Nano Carrier Drug Delivery Systems for the Treatment of Neuropsychiatric Disorders: Advantages and Limitations

Molecules 2020, 25(22), 5294; https://doi.org/10.3390/molecules25225294
by Yana Zorkina 1,2,*, Olga Abramova 1, Valeriya Ushakova 1,3, Anna Morozova 1,2, Eugene Zubkov 1, Marat Valikhov 1, Pavel Melnikov 1, Alexander Majouga 4 and Vladimir Chekhonin 1,5
Reviewer 1: Anonymous
Reviewer 2: Anonymous
Molecules 2020, 25(22), 5294; https://doi.org/10.3390/molecules25225294
Submission received: 20 October 2020 / Revised: 9 November 2020 / Accepted: 11 November 2020 / Published: 13 November 2020
(This article belongs to the Section Nanochemistry)

Round 1

Reviewer 1 Report

Dear Authors,

Thank you for your submission to MDPI Molecules. Your review article is well researched, well written, and poses a helpful perspective to the field of nanomedicine for drug delivery to the brain. Your article is timely, covers a broad range of issues in the field of drug delivery for neuropsychiatric disorders.

A few notes / comments:
Please note that none of these items are absolutely required for publication, but their inclusion would significantly improve the paper.


-- It seems that Table 1 would be improved with the addition of references supporting the statements made. Not absolutely critical, but possibly helpful.

--Can the authors define "GBP" in line 147?

--While there is significant discussion of various drugs, particles, and drug particle combinations for treatment, a few topics seem to be missing. If possible, addition of any of the following sections may be interesting to readers and could improve the overall scope and quality of the review:
Particle Transport in the Brain (passive or active / magnetic / ultrasound guided);
Drug-Particle Conjugate Interactions with Various Types of Neural Cells / Tissues;
Uptake by Neurons and Other Neural Cells Types;
Methods for Targeting Specific Cells, Cell Types, or Brain Regions;
Testing Methods for Neurotoxicity.

--It may be informative if the authors included a table listing pros and cons of nanocarrier delivery for nanocarrier drug delivery systems as compared with other methods of delivery drugs for neuropsychiatric disorders.

--Some figures showing the various drug delivery methods and pathways could be informative and provide the reader with a clearer understanding of the various concepts and findings being described. Particularly helpful would be images that depict the various modes of delivery via oral, injection, brain injection / delivery, and nasal delivery.

--Some figures showing how various nanocarriers interact with neural tissues / cells could also be helpful.

--It would also be helpful if the article contained a table of contents at the beginning so that readers could skip to relevant sections if they liked.

Author Response

Reviewer 

Dear Reviewer! Thank you for your detailed analysis of our manuscript. We tried to accept your comments and to make necessary adjustments. We hope that recommended corrections will significantly improve our review and make it more interesting for readers.
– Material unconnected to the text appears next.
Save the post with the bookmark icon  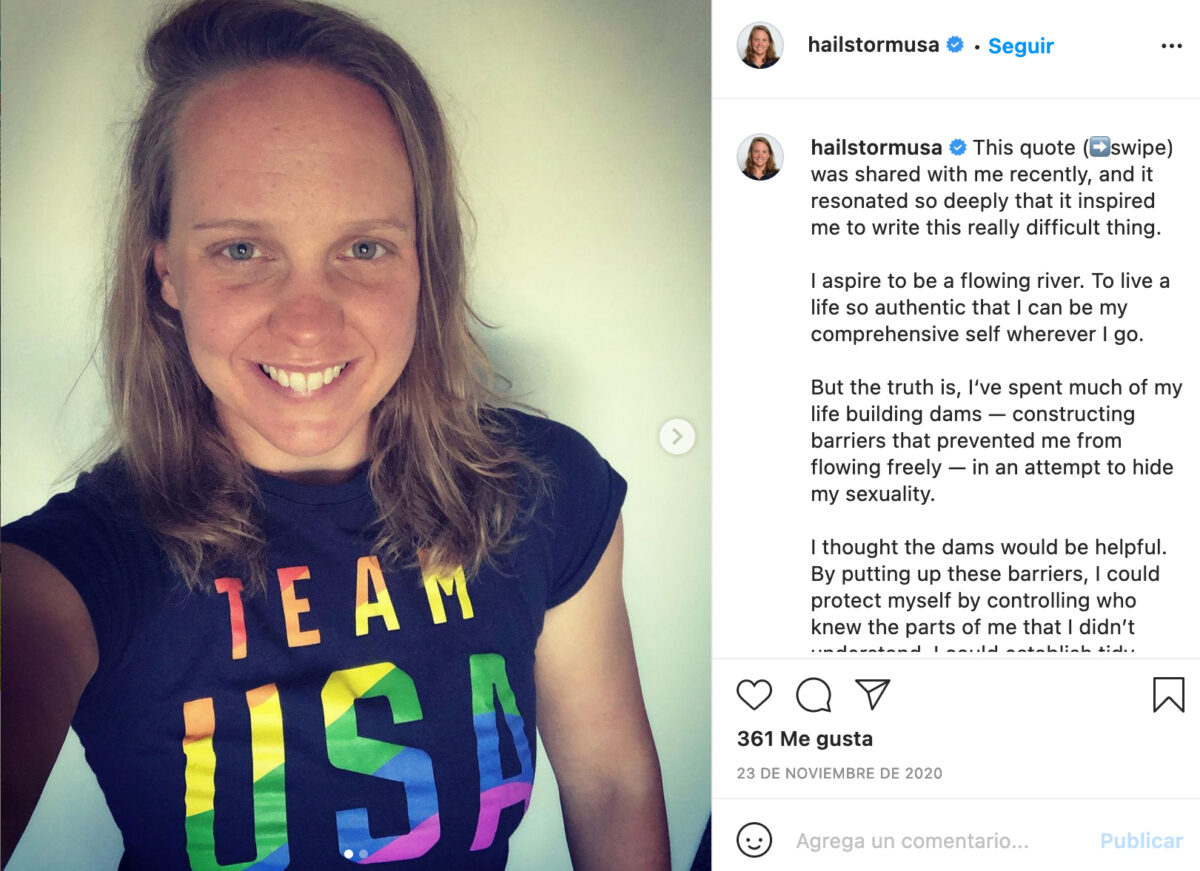[x=1168, y=695]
All corrections are marked by yellow.

-- It seems that Table 1 would be improved with the addition of references supporting the statements made. Not absolutely critical, but possibly helpful.

Thank you! We added required references into the Table. Now it named Table 2, because we added one more table. Page 10.
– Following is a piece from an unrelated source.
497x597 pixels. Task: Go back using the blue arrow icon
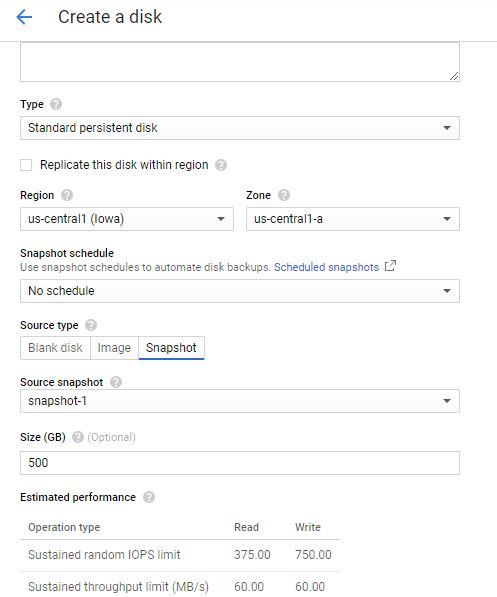point(24,17)
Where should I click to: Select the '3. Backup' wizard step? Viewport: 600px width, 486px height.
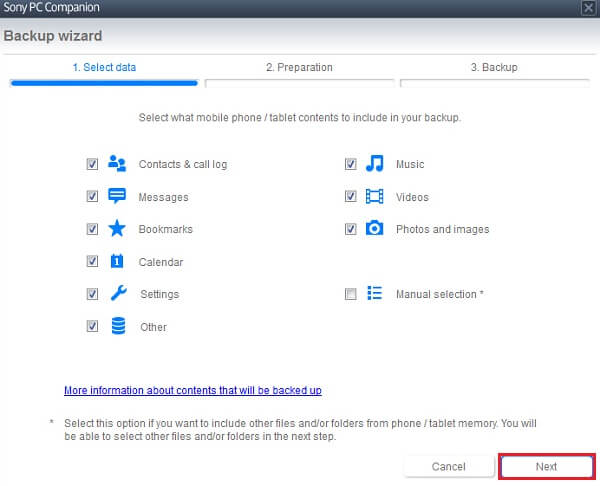(x=493, y=68)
--Can the authors define "GBP" in line 147?

It was our misprint. We meant BBB – blood brain barrier. This abbreviation was corrected. Page 19, line 257

--While there is significant discussion of various drugs, particles, and drug particle combinations for treatment, a few topics seem to be missing. If possible, addition of any of the following sections may be interesting to readers and could improve the overall scope and quality of the review:
Particle Transport in the Brain (passive or active / magnetic / ultrasound guided);
Drug-Particle Conjugate Interactions with Various Types of Neural Cells / Tissues;
Uptake by Neurons and Other Neural Cells Types;
Methods for Targeting Specific Cells, Cell Types, or Brain Regions;
Testing Methods for Neurotoxicity.

Thank you for your useful remark! We added necessary information into the part “Drug transport through blood brain barrier”. We described common ways of nanoparticles uptake by cells and characterized strategies of neurons and glial cells targeting. We hope that included information will increase the quality of the manuscript. Page 8, line 185-224

--It may be informative if the authors included a table listing pros and cons of nanocarrier delivery for nanocarrier drug delivery systems as compared with other methods of delivery drugs for neuropsychiatric disorders.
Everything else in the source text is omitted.